### JOB:
Swap "dropdown" for "menu" in the entries that open with the line containing "Where should I click to: Click" and close with the line containing "coord(1141,477)". Return only those lines, with nothing else changed.

### INPUT:
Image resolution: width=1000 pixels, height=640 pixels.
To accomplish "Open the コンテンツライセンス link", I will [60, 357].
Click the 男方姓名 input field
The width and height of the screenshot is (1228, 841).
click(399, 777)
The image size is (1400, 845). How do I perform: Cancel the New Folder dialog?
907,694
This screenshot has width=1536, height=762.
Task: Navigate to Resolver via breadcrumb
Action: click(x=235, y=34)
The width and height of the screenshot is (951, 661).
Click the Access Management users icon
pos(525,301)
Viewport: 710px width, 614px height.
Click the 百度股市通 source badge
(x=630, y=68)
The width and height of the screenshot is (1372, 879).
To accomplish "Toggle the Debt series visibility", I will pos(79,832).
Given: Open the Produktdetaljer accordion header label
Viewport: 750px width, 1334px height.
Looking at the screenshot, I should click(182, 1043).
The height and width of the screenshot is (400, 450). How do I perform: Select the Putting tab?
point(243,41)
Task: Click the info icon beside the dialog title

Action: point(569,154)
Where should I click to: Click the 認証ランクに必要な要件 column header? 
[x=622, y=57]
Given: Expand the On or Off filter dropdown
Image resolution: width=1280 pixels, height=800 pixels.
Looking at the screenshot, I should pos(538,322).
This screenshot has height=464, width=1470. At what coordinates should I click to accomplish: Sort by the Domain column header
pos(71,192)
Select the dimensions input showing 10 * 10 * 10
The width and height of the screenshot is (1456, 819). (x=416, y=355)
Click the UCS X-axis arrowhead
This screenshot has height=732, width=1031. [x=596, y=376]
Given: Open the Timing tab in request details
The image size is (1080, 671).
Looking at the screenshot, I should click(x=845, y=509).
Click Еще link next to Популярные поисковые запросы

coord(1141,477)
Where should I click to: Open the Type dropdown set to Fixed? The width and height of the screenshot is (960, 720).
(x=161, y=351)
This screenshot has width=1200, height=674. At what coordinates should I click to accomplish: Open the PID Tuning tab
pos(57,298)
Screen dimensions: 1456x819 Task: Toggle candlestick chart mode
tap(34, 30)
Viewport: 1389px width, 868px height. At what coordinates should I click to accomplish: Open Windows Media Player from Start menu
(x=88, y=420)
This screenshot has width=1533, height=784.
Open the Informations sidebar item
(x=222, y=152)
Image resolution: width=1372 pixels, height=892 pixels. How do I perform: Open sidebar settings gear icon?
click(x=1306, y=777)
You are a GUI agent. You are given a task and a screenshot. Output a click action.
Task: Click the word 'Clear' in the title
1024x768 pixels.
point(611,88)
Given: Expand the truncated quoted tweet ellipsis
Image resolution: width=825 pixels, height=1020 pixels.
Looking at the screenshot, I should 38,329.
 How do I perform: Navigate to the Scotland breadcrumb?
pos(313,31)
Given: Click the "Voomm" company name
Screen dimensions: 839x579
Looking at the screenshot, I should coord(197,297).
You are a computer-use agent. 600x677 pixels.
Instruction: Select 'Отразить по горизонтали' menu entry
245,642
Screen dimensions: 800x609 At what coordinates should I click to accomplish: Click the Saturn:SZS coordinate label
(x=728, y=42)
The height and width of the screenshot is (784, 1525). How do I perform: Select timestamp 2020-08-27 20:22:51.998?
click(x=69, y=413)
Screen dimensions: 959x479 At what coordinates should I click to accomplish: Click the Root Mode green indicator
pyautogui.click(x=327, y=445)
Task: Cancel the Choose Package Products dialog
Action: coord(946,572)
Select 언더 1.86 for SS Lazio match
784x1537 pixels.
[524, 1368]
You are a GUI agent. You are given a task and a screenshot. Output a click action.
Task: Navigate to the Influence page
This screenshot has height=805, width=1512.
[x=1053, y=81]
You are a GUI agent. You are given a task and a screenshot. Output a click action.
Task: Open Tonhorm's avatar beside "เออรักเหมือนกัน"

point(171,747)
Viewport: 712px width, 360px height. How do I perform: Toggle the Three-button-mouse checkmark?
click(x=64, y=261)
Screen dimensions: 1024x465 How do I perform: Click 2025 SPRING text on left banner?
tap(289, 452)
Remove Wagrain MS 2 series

### EXERCISE ANSWER:
Where should I click to: Click the 認証ランクに必要な要件 column header? 
[x=622, y=57]
Given: Expand the On or Off filter menu
Image resolution: width=1280 pixels, height=800 pixels.
Looking at the screenshot, I should pos(538,322).
This screenshot has height=464, width=1470. At what coordinates should I click to accomplish: Sort by the Domain column header
pos(71,192)
Select the dimensions input showing 10 * 10 * 10
The width and height of the screenshot is (1456, 819). (x=416, y=355)
Click the UCS X-axis arrowhead
This screenshot has height=732, width=1031. [x=596, y=376]
Given: Open the Timing tab in request details
The image size is (1080, 671).
Looking at the screenshot, I should click(x=845, y=509).
Click Еще link next to Популярные поисковые запросы

coord(1141,477)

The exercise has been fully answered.